**Information supplied:**

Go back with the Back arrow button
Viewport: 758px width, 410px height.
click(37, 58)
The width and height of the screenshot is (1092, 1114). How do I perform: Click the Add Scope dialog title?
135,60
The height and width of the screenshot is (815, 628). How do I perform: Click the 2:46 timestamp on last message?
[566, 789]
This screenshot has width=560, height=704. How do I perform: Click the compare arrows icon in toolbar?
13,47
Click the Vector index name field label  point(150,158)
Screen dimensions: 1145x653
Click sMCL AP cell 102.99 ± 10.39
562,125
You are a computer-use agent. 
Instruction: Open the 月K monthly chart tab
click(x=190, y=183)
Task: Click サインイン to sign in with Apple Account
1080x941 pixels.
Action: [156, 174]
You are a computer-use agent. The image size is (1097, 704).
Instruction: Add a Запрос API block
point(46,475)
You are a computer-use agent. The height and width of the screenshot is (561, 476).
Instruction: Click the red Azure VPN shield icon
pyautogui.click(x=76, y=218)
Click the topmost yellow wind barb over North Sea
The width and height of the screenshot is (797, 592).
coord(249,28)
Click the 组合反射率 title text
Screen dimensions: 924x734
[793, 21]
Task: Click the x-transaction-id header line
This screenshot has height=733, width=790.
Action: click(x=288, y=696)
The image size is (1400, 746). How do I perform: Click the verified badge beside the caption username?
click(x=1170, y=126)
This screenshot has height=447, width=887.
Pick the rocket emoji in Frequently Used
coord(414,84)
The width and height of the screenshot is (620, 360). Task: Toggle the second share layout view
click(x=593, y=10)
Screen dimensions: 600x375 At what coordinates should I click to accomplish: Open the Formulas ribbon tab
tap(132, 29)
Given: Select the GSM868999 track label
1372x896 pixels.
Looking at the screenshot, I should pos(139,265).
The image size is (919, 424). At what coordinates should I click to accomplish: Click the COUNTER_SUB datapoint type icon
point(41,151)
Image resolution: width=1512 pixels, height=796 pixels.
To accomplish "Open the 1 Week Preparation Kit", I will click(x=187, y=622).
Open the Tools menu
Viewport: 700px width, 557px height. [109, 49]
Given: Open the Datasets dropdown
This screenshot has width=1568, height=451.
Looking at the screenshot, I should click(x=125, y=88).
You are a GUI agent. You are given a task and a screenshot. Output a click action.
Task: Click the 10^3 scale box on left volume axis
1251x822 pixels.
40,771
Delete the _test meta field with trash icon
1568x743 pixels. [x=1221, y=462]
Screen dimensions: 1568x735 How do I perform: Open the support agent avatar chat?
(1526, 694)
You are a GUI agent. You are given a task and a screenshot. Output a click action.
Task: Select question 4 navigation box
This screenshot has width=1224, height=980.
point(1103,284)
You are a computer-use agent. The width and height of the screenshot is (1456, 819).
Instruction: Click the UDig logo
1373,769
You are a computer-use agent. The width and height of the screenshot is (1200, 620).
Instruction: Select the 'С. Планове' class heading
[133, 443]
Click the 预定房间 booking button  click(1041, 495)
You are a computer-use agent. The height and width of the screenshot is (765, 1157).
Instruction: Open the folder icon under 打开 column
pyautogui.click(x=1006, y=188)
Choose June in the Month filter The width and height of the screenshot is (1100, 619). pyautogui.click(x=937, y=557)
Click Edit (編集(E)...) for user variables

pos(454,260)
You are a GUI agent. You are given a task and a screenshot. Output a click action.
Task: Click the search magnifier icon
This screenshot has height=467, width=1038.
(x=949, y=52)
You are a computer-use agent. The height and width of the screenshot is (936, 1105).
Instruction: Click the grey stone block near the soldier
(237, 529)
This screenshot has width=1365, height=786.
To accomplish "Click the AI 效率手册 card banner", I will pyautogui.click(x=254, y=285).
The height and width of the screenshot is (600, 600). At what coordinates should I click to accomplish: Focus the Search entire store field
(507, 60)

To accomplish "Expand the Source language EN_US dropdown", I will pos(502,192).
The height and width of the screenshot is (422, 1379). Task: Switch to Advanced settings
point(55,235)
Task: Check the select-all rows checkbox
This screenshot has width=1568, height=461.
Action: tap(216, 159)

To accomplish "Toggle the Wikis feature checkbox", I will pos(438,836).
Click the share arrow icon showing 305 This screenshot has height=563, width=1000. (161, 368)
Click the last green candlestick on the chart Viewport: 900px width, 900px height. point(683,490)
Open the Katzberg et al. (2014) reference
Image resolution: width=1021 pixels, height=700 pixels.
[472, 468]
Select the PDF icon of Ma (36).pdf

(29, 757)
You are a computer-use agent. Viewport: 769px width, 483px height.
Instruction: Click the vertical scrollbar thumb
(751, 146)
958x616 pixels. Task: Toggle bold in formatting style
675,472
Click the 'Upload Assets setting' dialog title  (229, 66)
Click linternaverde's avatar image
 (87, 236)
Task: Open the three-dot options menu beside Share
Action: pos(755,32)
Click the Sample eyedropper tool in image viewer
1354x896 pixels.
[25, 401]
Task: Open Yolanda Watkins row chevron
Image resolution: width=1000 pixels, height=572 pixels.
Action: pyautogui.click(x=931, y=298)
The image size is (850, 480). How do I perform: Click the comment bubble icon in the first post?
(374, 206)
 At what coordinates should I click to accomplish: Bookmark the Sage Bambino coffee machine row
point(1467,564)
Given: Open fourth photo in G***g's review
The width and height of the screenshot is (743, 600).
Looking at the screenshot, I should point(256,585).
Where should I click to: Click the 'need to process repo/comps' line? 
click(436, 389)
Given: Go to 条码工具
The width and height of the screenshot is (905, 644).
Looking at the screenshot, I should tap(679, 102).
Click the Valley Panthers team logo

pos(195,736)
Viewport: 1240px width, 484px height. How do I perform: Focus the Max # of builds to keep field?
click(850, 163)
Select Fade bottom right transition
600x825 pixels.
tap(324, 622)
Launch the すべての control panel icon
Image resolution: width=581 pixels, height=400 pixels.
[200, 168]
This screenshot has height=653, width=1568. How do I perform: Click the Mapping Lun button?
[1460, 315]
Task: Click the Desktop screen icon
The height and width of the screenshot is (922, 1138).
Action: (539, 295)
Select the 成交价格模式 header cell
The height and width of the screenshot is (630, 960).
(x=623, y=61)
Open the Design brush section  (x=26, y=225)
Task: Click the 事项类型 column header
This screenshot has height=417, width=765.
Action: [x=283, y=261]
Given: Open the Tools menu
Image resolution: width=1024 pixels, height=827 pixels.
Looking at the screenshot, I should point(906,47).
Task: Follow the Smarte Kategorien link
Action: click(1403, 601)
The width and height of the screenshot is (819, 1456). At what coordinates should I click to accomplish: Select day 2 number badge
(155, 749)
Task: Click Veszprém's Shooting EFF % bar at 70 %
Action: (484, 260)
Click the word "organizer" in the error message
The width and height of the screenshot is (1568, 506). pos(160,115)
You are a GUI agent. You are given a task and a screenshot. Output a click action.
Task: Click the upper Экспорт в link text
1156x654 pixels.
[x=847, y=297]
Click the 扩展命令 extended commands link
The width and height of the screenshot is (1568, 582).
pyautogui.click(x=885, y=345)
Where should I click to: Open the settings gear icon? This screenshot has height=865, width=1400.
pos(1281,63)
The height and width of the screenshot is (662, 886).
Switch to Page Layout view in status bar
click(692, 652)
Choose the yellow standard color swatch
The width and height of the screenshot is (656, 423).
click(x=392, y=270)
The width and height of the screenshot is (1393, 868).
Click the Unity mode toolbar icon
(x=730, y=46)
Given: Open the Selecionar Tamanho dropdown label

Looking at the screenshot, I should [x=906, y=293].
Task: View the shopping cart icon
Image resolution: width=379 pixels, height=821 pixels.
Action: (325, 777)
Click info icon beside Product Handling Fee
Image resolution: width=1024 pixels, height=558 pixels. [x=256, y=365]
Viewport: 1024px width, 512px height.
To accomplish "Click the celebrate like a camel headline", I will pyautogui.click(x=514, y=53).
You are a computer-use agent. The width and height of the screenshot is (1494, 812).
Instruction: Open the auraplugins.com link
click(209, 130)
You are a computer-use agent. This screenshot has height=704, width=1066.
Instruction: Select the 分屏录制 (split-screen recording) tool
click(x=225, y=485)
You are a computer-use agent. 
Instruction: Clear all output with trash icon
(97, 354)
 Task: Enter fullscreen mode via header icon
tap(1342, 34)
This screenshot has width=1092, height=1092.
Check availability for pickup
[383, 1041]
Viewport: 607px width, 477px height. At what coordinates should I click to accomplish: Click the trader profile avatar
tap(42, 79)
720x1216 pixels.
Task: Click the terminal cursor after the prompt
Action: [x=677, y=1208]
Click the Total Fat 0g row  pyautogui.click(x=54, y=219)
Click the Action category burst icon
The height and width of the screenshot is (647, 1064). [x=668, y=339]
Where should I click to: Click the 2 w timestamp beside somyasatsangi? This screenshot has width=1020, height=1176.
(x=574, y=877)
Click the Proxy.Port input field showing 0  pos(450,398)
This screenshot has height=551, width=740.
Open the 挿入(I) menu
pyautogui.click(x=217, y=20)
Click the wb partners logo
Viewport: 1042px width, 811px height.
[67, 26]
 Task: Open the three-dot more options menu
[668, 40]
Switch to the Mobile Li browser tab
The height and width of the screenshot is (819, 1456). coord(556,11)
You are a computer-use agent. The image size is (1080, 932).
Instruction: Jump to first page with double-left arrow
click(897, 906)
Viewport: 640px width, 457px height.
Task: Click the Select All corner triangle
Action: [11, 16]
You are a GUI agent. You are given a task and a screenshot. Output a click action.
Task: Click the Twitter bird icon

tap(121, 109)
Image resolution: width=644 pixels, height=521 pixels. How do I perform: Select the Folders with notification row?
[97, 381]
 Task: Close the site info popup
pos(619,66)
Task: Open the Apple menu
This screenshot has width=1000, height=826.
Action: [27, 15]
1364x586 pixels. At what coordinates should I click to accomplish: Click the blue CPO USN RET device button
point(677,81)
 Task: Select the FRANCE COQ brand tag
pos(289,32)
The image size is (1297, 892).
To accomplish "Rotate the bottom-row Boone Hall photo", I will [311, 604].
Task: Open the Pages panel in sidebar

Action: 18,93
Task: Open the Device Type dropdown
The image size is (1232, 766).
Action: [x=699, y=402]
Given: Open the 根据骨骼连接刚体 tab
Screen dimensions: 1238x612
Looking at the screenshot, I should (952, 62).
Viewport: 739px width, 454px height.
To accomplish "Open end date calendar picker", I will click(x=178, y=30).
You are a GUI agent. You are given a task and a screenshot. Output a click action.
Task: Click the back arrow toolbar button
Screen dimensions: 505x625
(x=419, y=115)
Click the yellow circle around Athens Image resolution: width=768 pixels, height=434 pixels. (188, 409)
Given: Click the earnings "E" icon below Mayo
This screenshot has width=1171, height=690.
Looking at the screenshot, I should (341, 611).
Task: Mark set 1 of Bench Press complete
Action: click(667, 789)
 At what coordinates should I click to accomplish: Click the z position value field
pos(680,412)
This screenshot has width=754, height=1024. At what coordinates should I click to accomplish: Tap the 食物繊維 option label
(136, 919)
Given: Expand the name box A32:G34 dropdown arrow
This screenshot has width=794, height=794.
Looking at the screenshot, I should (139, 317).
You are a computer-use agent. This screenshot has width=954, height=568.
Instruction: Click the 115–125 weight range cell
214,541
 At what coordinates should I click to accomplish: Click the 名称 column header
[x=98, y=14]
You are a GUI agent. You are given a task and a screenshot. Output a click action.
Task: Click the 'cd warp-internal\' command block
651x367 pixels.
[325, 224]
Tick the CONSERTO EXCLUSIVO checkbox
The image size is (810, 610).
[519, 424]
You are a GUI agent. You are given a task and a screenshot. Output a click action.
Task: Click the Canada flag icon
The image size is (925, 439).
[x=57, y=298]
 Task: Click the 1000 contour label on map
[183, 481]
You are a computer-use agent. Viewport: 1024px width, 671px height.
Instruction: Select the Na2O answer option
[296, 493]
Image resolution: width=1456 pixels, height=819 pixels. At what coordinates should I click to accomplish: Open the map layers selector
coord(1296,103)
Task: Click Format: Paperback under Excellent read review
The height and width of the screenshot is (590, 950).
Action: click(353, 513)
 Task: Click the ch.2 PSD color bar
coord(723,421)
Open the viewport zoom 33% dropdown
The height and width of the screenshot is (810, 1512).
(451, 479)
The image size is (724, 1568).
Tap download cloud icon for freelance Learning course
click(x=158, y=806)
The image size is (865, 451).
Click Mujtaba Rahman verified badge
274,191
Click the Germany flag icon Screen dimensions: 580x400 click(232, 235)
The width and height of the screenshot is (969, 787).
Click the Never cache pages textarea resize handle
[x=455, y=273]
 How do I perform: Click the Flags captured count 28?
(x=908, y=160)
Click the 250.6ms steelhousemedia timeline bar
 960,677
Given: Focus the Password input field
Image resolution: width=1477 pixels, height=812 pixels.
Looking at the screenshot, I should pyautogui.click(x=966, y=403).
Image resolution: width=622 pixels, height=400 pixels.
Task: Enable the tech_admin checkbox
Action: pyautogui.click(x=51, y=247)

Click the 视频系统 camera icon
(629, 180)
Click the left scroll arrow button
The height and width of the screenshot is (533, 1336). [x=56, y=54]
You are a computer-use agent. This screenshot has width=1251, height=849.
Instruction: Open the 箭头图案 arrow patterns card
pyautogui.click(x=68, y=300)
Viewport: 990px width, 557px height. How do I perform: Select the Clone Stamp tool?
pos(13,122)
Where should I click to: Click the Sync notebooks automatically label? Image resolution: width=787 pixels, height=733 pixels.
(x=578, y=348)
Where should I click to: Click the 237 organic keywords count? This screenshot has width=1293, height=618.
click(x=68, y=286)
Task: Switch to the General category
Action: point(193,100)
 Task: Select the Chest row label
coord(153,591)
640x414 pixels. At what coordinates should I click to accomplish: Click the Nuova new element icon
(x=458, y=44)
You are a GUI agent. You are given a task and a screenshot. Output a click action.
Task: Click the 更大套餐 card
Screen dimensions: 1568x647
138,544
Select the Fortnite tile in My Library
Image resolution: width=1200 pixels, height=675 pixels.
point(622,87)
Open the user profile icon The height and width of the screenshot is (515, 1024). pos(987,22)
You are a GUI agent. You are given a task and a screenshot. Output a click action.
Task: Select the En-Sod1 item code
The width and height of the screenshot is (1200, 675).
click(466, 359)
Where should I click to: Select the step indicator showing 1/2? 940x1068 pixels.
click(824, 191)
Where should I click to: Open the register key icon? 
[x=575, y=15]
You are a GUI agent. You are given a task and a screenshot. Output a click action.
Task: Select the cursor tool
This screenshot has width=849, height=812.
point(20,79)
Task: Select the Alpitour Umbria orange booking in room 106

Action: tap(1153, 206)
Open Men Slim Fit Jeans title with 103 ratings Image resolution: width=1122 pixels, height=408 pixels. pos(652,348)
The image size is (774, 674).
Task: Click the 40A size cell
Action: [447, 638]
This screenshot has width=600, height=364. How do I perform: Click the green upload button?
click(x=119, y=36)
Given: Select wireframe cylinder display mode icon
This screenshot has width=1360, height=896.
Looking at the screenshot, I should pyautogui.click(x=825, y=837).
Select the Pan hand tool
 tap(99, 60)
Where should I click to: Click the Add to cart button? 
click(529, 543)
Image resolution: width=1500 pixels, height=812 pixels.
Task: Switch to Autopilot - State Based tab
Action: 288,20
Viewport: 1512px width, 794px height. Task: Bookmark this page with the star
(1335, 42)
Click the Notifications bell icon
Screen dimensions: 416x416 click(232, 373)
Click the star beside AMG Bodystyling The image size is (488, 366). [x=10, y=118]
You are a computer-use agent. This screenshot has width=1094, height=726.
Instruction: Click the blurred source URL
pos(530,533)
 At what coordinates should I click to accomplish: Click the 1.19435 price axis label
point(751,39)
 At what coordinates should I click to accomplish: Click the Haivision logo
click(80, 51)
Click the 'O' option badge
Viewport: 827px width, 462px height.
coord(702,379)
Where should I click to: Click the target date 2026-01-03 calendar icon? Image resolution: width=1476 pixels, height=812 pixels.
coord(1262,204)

**Problem description:**
Find how many lines of the entries contain "bottom". Respond with the number only.

**Result:**
2